From:https://pkghosh.wordpress.com/2015/02/19/real-time-detection-of-outliers-in-sensor-data-using-spark-streaming/
As far as analytic of sensor generated data is concerned, in Internet of Things (IoT) and in a connected everything world, it’s mostly about real time analytic of time series data. In this post, I will be addressing an use case involving detecting outliers in sensor generated data with Spark Streaming. Outliers are data points that deviate significantly from most of the data. The implementation is part of my new open source project ruscello, implemented in Scala. The project is focused on real time analytic of sensor data with various IoT use cases in mind.
The specific use we will be addressing in this post has to with temperature data from temperature controlled shipping containers.
Temperature Controlled Shipping Containers
Consider some product being shipped in temperature controlled containers.

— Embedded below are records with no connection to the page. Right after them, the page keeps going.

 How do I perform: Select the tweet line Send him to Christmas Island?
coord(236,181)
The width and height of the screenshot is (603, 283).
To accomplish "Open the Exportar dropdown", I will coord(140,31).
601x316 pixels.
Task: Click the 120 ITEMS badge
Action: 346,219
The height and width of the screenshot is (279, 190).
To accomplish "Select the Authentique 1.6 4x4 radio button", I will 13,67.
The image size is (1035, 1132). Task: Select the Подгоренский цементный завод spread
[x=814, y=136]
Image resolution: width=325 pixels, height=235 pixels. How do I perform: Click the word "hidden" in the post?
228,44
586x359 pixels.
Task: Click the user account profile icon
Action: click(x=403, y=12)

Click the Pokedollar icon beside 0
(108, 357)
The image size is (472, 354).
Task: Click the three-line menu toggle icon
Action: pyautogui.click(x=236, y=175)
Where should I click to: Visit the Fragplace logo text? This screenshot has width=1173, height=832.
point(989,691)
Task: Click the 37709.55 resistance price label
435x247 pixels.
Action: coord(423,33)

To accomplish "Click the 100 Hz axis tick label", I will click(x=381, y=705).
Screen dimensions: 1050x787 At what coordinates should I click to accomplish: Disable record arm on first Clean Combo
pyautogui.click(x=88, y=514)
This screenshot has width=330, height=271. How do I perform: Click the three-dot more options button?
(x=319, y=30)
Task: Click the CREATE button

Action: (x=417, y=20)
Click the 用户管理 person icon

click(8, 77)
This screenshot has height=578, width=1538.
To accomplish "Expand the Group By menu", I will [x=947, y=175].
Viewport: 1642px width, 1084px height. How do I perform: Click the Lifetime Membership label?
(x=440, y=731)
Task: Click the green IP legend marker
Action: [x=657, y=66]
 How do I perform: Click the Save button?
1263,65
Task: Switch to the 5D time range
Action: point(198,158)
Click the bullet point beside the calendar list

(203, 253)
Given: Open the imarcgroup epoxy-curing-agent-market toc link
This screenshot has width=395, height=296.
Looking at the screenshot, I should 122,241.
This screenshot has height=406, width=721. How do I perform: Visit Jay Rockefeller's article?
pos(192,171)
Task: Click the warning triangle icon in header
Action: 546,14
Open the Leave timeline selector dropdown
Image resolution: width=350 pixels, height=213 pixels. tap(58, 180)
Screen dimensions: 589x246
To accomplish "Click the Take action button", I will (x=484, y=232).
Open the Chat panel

The customer has a Service Level Agreement (SLA) with the transportation company, which defines how the temperature is maintained within a predefined range. Here are some examples of SLA, that have been implemented
- Mean temperature within a time window has to be below predefined upper limit or above some predefined lower threshold.
- Some minimum percentage of the data within a time window has to be below some upper threshold or above some lower threshold
The second SLA is more tolerant of small signal to noise ratio data. All data points that cause the SLA to be violated are outliers. In Machine Learning parlance the problem we are solving is supervised outlier detection. It’s supervised because we are specifying the outlier conditions explicitly through the SLA.
In time series analysis literature, this problem is also known level shift detection. There are other techniques for detecting level shift, e.g., computing histogram for sliding window data and detecting any notable change in histogram mode.
The transportation company is responsible for detecting all the violation incidents of SLAand reporting them to the customer. The customer may claim damages when SLA is violated.
IoT and Big Data Analytic
According Cisco, there will 21 billion connected devices by 2018. All these devices will be spewing data creating a data deluge. But all the data may not end up in a Big Data platform.
Although Big Data analytic will play a significant role in IoT, we must be cognizant of the fact that with IoT, some of the data processing may happen at the edge of the sensor network. It’s been called fog computation. There may be hub nodes in a sensor network which may collect and aggregate data from a set of sensors.
The data arriving at the Big Data platform may not always be the raw sensor data. It may be data aggregated and preprocessed at the network edge. For example, inside a sensor network a hub may aggregate data from multiple sensors and based on computation may decided to activate some actuator. The hub may send data related to the decision it made to a Big Data platform, instead of the raw data. Big Data platform will still have a big role in IoT, however some of the computation will happen at the edge.
If the sensor raw data needs to be stored in a NOSQL database, it will always be sent to back end Big Data platform. If the insight being sought through analytic needs a global context e.g., other sensor data or some metadata then also all the data need to be collected and processed in a Big Data platform.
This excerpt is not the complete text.